EXCERPT —
Brucellosis is an important health problem in Egypt and a confirmed cause of 3% of cases of acute febrile illness [1].

The high frequency of brucellosis and the nonspecific clinical picture emphasizes the importance of laboratory-based diagnosis. Blood culture is the gold standard for microbial diagnosis. However, it may take 2–6 weeks to isolate the organism. Also, prior use of antibiotics may interfere with growth of Brucella spp. Blood cultures require containment level 3 facilities to avoid laboratory-acquired infection, which may limit its use in small and remote health care facilities [2].

Several serological assays have been developed to diagnose brucellosis. Standard tube agglutination (STA)—the Wright test—is still the most reliable method [3]. Brucellosis can be effectively excluded from diseases having similar clinical features by highly sensitive and specific agglutination tests [4]. However, the presence of antibodies does not always indicate an active case of brucellosis, since humans from endemic areas often show weak serological responses [5].

In 2003 El-Sherbini et al. carried out a community-based survey in 2 villages in the Nile delta. The seroprevalence of brucellosis among humans was 1.7% and the diagnostic seropositivity level by STA was 1/320 [6]. The endemicity of brucellosis in our country necessitates isolation of the organism for confirmation of high STA positive titres. As for other fastidious pathogens, molecular detection by polymerase chain reaction (PCR) offers an alternative method of diagnosis of brucellosis. There are few studies concerning the use of PCR for diagnosis of brucellosis in humans [7–12].

We aimed to establish an accurate and sensitive PCR technique for the diagnosis of active human brucellosis for the first time at the Faculty of Medicine, University of Cairo and the National Research Centre, Cairo. PCR would provide rapid diagnosis of brucellosis, which is important for initiating specific treatment for patients. Furthermore, as brucellosis is a laboratory-acquired infection and may be associated with bioterrorism there are laboratory safety and wider public health implications to establishing such a test.

Methods

Patients

The study was conducted at the University of Cairo and the National Research Centre from July 2005 to September 2006. The sample was 50 patients from Imbaba Fever Hospital and the Tropical Disease Unit, University of Cairo Hospital. The limited number of patients included in the research is related to the budget provided. Consent was taken from patients; no refusal to participate was recorded. The case definition was: clinically suspected brucellosis [13], positive STA titre ≥ 1:160 and positive blood culture. For each patient we recorded demographic, occupational, clinical and risk factor data.

AVAILABLE DATA —
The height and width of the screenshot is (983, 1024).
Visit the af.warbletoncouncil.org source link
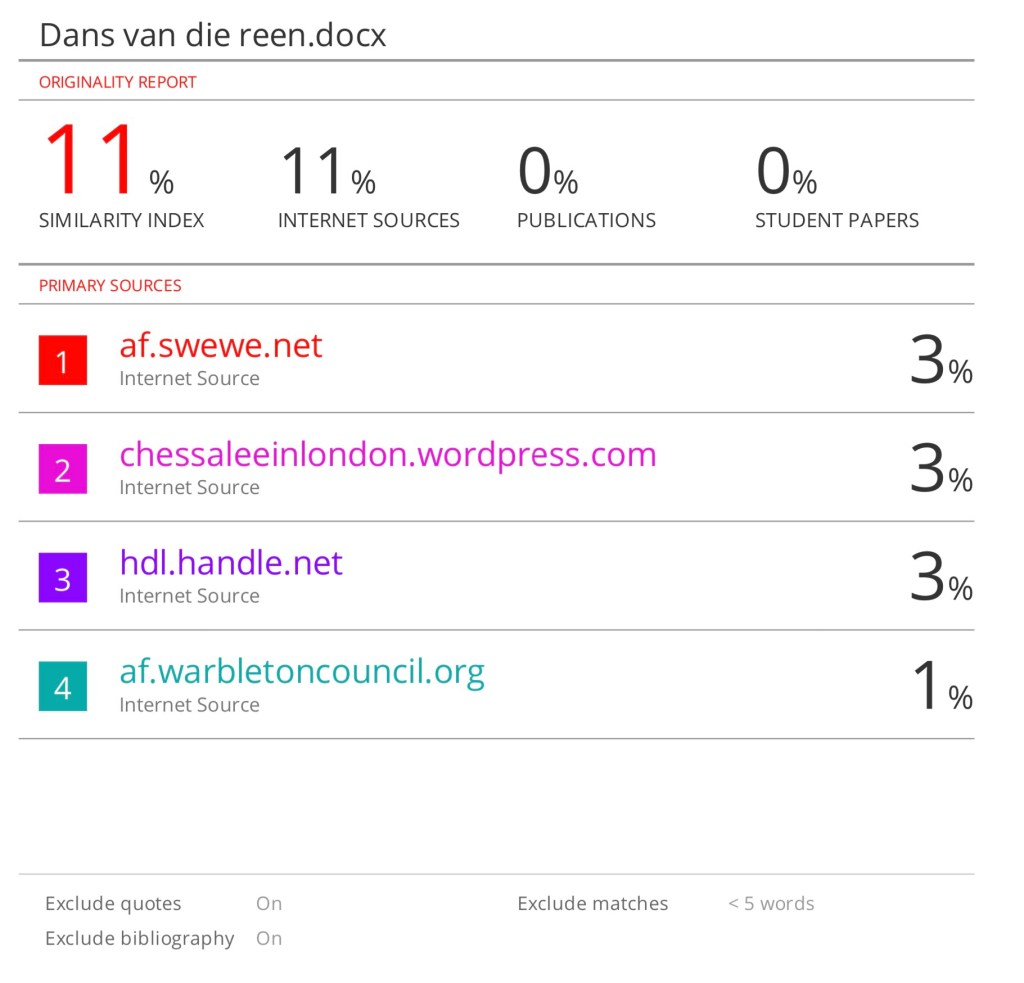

WHAT THIS TASK INVOLVES —
Retype the brucellosis excerpt word for word, beginning at "Several serological assays" and stopping after "serological responses [5].". You won't need the lines for this.

SOLUTION —
Several serological assays have been developed to diagnose brucellosis. Standard tube agglutination (STA)—the Wright test—is still the most reliable method [3]. Brucellosis can be effectively excluded from diseases having similar clinical features by highly sensitive and specific agglutination tests [4]. However, the presence of antibodies does not always indicate an active case of brucellosis, since humans from endemic areas often show weak serological responses [5].